[[ GIVEN RECORDS, beginning ]]
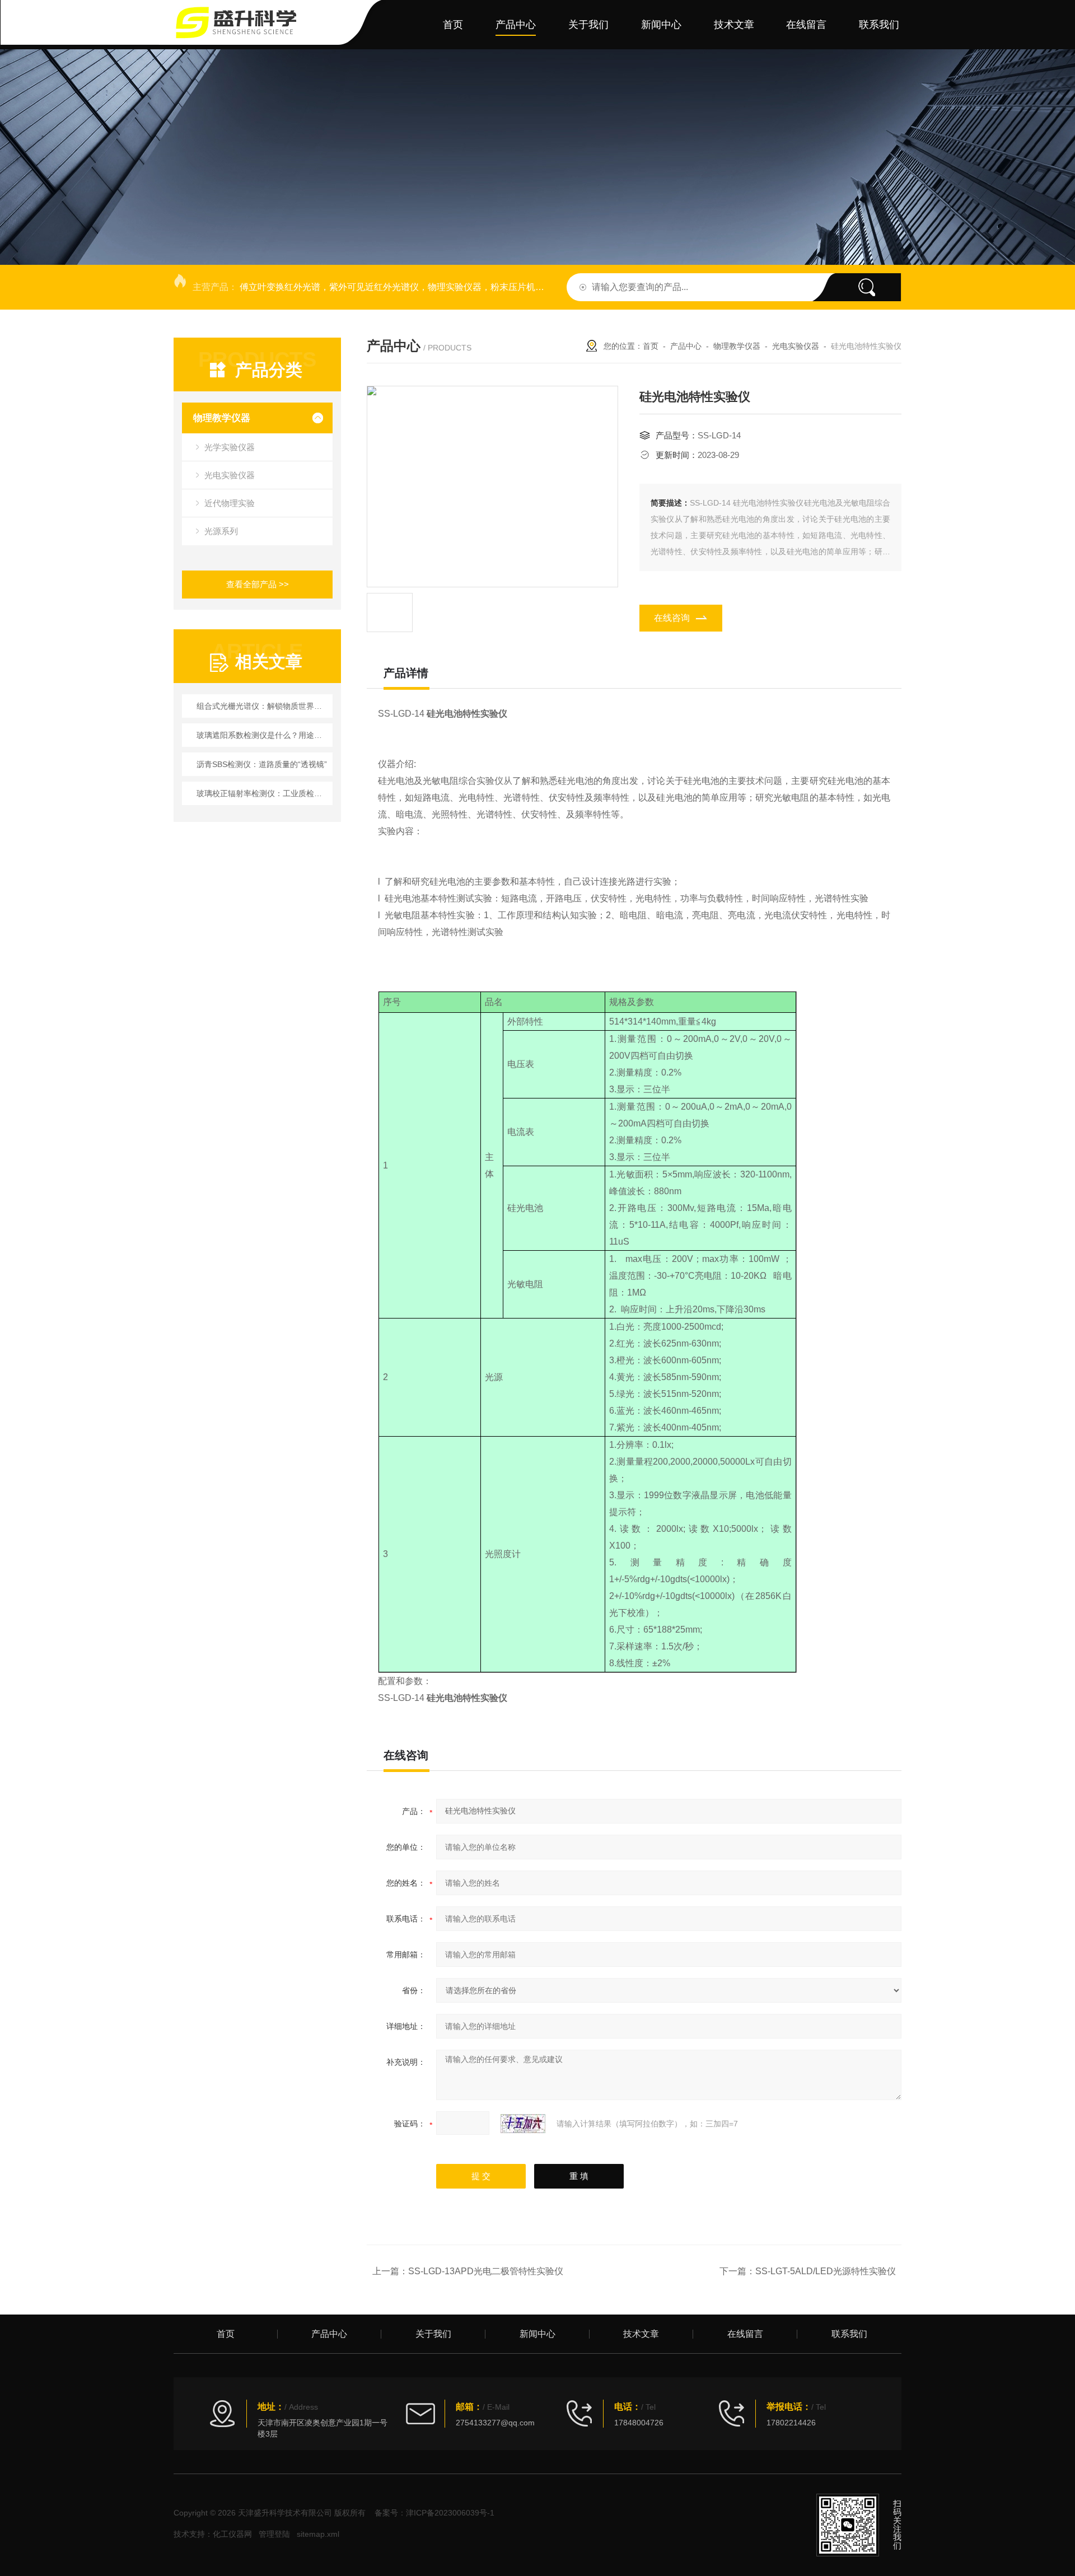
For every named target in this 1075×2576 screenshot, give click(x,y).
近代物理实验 (229, 503)
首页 (453, 24)
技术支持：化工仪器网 (213, 2534)
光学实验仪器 (229, 447)
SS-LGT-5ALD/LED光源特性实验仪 (825, 2271)
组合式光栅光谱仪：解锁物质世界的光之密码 (263, 706)
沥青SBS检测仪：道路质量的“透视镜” (262, 764)
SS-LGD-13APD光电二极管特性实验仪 (485, 2271)
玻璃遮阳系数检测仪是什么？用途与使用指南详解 (263, 735)
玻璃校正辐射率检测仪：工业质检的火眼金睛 (263, 793)
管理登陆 (274, 2534)
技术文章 (734, 24)
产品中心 (516, 24)
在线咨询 (672, 618)
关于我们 (588, 24)
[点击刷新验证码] (523, 2123)
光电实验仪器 (229, 475)
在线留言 (806, 24)
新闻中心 (661, 24)
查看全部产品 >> (257, 584)
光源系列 (221, 531)
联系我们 (879, 24)
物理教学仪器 (221, 418)
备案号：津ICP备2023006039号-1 (434, 2512)
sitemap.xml (318, 2534)
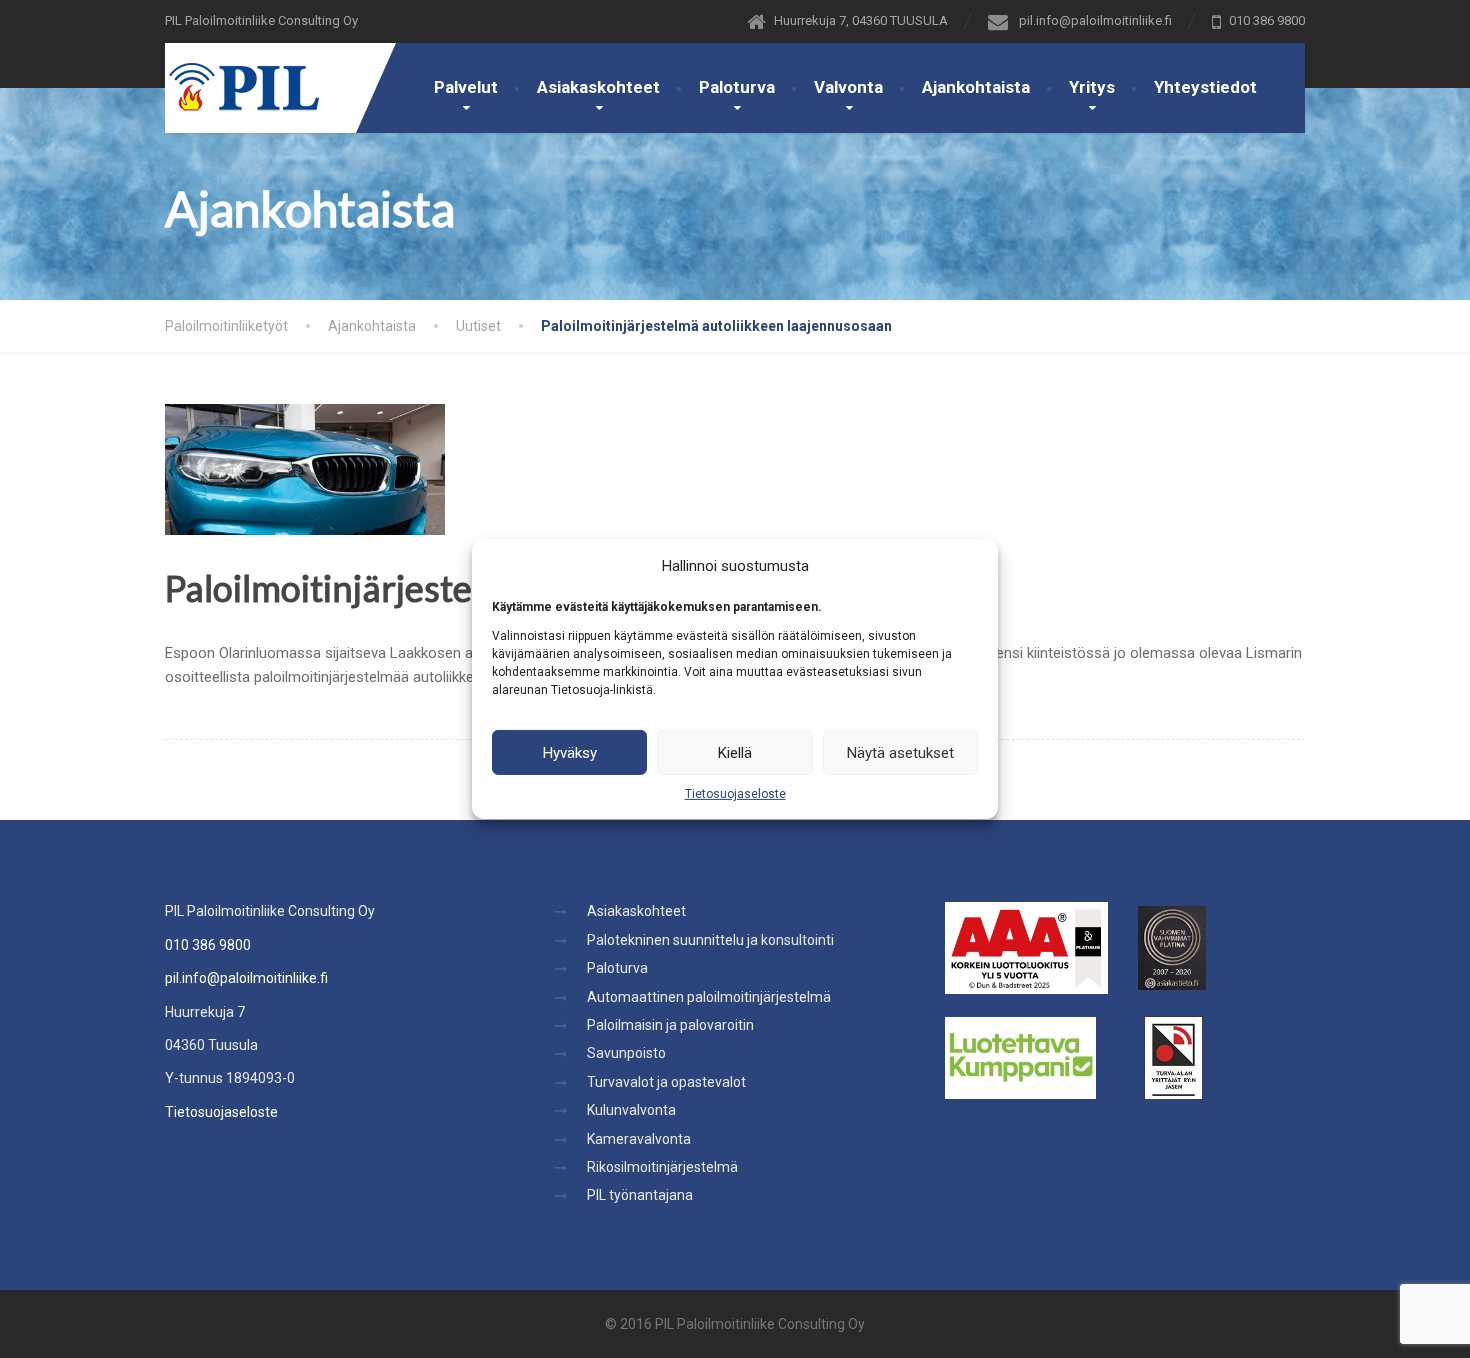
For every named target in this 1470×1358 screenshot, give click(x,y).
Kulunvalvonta (631, 1110)
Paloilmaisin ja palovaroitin (670, 1025)
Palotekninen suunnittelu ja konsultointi (710, 940)
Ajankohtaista (976, 87)
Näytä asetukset (900, 752)
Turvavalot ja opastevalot (666, 1082)
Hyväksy (570, 752)
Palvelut (466, 87)
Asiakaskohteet (598, 87)
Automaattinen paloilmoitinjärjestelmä (709, 997)
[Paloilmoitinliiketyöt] (242, 77)
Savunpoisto (626, 1053)
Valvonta (848, 87)
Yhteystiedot (1205, 87)
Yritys (1092, 87)
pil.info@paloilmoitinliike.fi (246, 978)
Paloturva (737, 87)
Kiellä (735, 752)
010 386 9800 (208, 945)
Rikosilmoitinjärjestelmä (662, 1167)
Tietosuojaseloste (735, 794)
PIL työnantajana (640, 1195)
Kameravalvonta (639, 1139)
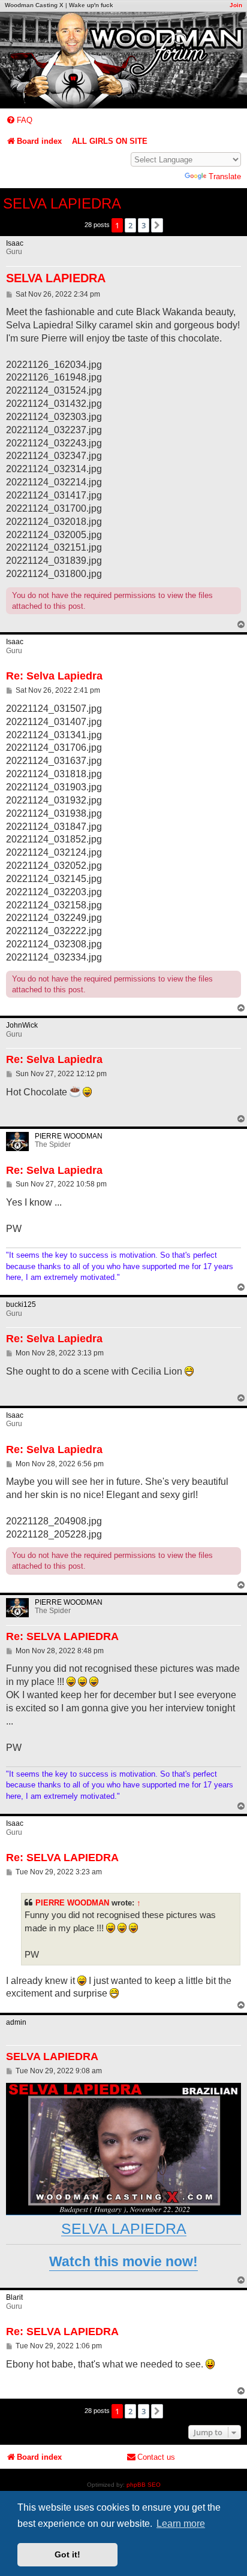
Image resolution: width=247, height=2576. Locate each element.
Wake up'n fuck (91, 5)
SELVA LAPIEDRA (62, 203)
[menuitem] (19, 120)
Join (236, 5)
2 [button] (130, 225)
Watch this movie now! (123, 2261)
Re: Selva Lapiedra (54, 676)
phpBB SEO (143, 2484)
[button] (157, 225)
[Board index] (123, 60)
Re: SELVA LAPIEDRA (62, 1636)
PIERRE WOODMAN (72, 1902)
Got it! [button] (67, 2554)
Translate (225, 176)
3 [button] (143, 225)
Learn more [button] (180, 2523)
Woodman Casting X (34, 5)
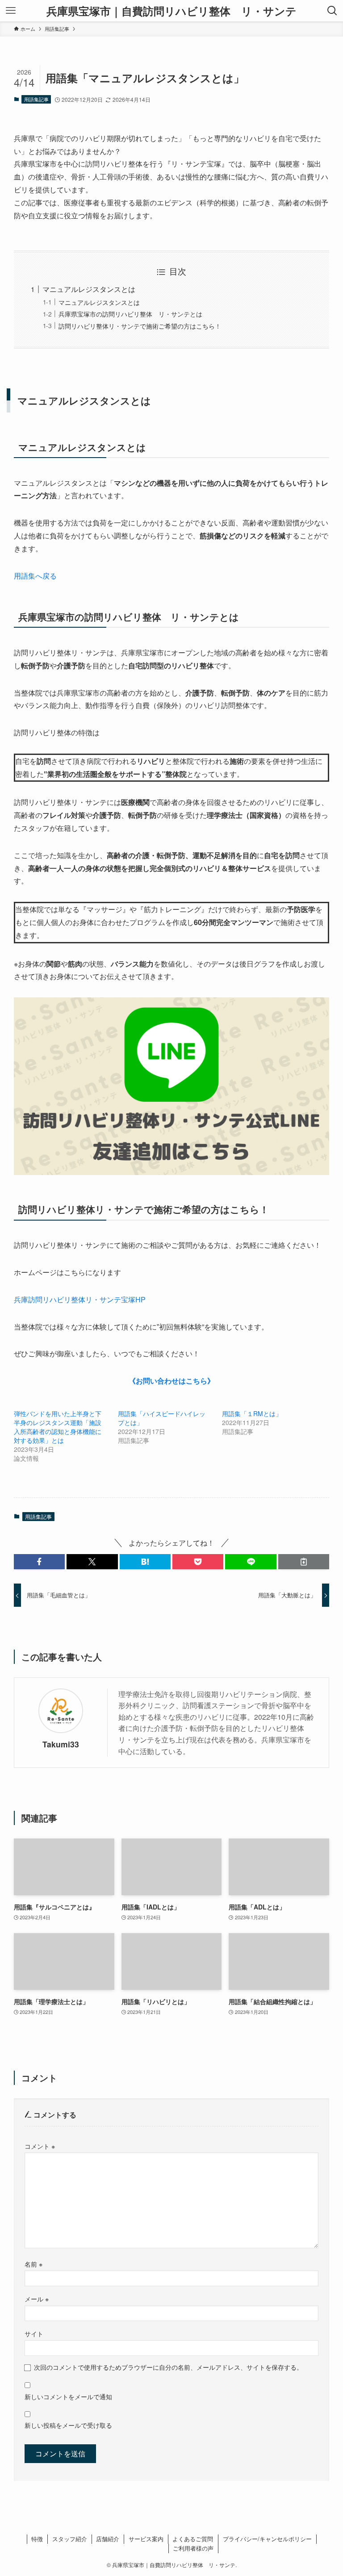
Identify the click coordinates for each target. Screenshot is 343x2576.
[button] (39, 1561)
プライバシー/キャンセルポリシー (267, 2538)
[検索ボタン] (332, 10)
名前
[[ GIVEN RECORDS, end ]]
■ **TASK GOAL**: Work from the entries above. Set down exactly and only the lines from the line with "关于我们 (588, 24)" to the line with "Ajankohtaista (976, 87)", both included, and leave the pictures out.

■ **EXPECTED ANSWER**:
关于我们 (588, 24)
[点击刷新验证码] (523, 2123)
光电实验仪器 (229, 475)
在线留言 (806, 24)
新闻中心 (661, 24)
查看全部产品 >> (257, 584)
光源系列 (221, 531)
联系我们 (879, 24)
物理教学仪器 (221, 418)
备案号：津ICP备2023006039号-1 (434, 2512)
sitemap.xml (318, 2534)
For every named target in this 1470×1358 screenshot, give click(x,y).
Kulunvalvonta (631, 1110)
Paloilmaisin ja palovaroitin (670, 1025)
Palotekninen suunnittelu ja konsultointi (710, 940)
Ajankohtaista (976, 87)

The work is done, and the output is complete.